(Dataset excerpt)
▼

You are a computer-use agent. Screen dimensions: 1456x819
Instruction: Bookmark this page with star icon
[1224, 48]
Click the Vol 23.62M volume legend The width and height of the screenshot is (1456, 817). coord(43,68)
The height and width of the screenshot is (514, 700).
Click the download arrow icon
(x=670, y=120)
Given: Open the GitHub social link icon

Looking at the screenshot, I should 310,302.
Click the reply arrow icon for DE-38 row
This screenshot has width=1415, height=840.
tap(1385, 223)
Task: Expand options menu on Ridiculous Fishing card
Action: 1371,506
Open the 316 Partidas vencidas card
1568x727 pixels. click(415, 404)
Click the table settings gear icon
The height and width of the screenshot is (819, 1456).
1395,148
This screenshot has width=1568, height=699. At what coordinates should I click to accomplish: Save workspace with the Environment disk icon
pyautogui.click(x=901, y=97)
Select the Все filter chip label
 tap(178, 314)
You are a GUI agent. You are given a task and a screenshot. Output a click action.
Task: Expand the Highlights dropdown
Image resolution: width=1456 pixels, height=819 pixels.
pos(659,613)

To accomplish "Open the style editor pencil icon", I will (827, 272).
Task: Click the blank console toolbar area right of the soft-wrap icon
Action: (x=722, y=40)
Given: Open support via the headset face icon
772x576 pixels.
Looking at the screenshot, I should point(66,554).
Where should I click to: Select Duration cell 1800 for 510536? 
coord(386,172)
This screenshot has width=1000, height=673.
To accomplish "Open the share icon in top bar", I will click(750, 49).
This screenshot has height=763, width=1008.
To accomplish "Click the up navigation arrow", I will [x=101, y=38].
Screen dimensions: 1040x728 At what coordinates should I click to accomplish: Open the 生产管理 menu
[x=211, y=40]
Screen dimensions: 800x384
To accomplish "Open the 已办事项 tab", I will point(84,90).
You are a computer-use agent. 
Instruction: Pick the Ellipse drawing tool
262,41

▲

To do: In the listing, please rename "Highlights" to "Filters" in everything from the line containing "You are a GUI" down to the line containing "Looking at the screenshot, I should point(66,554).", and give back only those lines with everything else unchanged.

Exercise output:
You are a GUI agent. You are given a task and a screenshot. Output a click action.
Task: Expand the Filters dropdown
Image resolution: width=1456 pixels, height=819 pixels.
pos(659,613)

To accomplish "Open the style editor pencil icon", I will (827, 272).
Task: Click the blank console toolbar area right of the soft-wrap icon
Action: (x=722, y=40)
Given: Open support via the headset face icon
772x576 pixels.
Looking at the screenshot, I should point(66,554).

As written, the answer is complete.